COMPITO INDICATO:
Riproduci senza alcuna modifica le righe dei record partendo da quella che contiene "The width and height of the screenshot is (705, 1260)." e fermandoti dopo quella che contiene "Looking at the screenshot, I should tap(296, 298).".

DATI ARCHIVIATI:

------------------------------------------------------------------------

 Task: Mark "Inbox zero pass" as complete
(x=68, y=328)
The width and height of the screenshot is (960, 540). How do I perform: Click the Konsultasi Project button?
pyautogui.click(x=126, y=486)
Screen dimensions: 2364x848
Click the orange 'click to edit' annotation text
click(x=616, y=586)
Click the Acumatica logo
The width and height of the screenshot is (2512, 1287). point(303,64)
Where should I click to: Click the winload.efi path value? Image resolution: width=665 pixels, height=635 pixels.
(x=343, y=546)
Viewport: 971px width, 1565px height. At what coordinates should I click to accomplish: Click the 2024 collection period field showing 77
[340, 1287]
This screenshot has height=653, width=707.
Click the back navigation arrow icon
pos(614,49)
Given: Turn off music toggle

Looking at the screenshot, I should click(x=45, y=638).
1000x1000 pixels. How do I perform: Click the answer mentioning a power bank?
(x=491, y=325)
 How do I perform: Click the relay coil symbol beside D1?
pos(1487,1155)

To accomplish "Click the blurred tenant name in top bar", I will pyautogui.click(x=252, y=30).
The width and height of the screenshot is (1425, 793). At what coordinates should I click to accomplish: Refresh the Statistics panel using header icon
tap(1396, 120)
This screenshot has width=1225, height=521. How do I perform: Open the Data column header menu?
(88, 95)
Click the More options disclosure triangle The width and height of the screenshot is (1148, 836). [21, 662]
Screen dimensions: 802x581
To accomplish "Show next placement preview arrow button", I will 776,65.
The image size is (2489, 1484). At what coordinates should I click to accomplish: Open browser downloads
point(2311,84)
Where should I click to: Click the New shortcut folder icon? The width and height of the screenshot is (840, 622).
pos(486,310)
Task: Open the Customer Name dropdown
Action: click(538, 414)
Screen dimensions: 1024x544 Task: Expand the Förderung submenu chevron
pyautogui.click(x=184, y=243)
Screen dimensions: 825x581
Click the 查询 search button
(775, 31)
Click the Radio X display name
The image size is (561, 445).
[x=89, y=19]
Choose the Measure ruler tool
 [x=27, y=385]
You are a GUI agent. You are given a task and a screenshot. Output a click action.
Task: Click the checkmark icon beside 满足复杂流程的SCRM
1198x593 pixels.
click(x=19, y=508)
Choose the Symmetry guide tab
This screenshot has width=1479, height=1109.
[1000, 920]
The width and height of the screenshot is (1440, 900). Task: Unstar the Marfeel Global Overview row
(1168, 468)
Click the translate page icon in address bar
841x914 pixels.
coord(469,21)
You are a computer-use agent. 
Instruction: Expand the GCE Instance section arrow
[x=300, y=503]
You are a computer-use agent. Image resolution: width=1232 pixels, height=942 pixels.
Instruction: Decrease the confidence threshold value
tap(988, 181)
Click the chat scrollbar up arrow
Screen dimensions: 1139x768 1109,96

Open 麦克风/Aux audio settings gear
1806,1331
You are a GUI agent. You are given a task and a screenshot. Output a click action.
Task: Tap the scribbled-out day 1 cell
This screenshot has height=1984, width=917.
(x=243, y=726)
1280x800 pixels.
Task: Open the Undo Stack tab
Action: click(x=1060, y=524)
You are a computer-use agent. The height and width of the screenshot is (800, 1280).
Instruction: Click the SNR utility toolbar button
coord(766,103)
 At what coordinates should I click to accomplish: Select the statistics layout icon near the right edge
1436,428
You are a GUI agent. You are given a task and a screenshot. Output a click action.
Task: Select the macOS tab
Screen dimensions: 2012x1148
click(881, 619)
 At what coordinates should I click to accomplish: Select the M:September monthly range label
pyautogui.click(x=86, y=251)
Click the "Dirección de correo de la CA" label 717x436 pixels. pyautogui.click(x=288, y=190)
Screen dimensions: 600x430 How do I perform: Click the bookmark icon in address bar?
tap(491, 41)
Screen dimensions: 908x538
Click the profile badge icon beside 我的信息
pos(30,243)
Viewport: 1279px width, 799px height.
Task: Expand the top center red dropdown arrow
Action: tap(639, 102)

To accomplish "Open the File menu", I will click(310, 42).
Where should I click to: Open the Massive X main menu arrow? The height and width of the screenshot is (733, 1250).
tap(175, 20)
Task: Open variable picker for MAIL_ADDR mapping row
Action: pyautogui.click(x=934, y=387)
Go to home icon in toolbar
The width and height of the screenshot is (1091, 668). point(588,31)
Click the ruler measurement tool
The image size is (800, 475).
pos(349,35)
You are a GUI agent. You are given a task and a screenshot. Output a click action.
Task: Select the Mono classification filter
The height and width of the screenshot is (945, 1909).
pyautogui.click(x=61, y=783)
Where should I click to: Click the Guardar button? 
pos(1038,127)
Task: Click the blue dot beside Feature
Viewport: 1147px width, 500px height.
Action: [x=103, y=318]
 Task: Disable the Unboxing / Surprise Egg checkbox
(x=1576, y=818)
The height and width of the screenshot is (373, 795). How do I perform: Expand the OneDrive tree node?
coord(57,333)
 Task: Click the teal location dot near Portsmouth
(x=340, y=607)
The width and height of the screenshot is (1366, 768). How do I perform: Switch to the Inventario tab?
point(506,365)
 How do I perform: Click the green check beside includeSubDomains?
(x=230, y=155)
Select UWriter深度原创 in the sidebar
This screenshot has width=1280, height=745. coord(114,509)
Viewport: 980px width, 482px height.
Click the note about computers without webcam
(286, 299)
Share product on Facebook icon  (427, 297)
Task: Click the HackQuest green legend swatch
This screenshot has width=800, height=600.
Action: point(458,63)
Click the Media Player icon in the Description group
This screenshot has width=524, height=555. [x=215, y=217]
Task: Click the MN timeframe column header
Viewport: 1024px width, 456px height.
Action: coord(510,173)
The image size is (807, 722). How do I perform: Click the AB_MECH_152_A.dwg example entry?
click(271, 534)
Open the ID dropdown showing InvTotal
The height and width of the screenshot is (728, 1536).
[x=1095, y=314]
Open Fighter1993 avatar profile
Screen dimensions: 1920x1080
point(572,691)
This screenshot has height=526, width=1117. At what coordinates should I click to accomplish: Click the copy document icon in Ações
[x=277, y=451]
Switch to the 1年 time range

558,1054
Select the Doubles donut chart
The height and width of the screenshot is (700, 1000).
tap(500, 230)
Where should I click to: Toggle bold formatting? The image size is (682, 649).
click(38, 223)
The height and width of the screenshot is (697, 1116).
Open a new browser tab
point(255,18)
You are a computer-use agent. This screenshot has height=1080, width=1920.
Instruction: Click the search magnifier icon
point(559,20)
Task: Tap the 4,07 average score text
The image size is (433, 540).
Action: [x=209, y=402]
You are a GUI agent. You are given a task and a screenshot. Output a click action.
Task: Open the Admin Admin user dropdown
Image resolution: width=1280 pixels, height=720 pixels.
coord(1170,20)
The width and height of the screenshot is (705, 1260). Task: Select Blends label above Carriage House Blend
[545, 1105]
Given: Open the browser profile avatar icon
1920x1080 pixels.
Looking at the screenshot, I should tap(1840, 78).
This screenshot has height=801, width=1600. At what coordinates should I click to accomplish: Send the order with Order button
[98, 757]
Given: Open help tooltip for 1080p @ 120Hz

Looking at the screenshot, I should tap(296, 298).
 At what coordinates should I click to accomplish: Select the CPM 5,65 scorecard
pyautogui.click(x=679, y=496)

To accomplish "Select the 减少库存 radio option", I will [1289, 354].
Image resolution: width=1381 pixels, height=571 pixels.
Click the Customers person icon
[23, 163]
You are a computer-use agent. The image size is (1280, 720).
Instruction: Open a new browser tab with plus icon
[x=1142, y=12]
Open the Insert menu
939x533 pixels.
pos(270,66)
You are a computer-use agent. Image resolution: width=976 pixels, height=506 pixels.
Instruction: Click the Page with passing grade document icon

------------------------------------------------------------------------

RISPOSTA COMPLETA:
The width and height of the screenshot is (705, 1260). Task: Select Blends label above Carriage House Blend
[545, 1105]
Given: Open the browser profile avatar icon
1920x1080 pixels.
Looking at the screenshot, I should tap(1840, 78).
This screenshot has height=801, width=1600. At what coordinates should I click to accomplish: Send the order with Order button
[98, 757]
Given: Open help tooltip for 1080p @ 120Hz

Looking at the screenshot, I should tap(296, 298).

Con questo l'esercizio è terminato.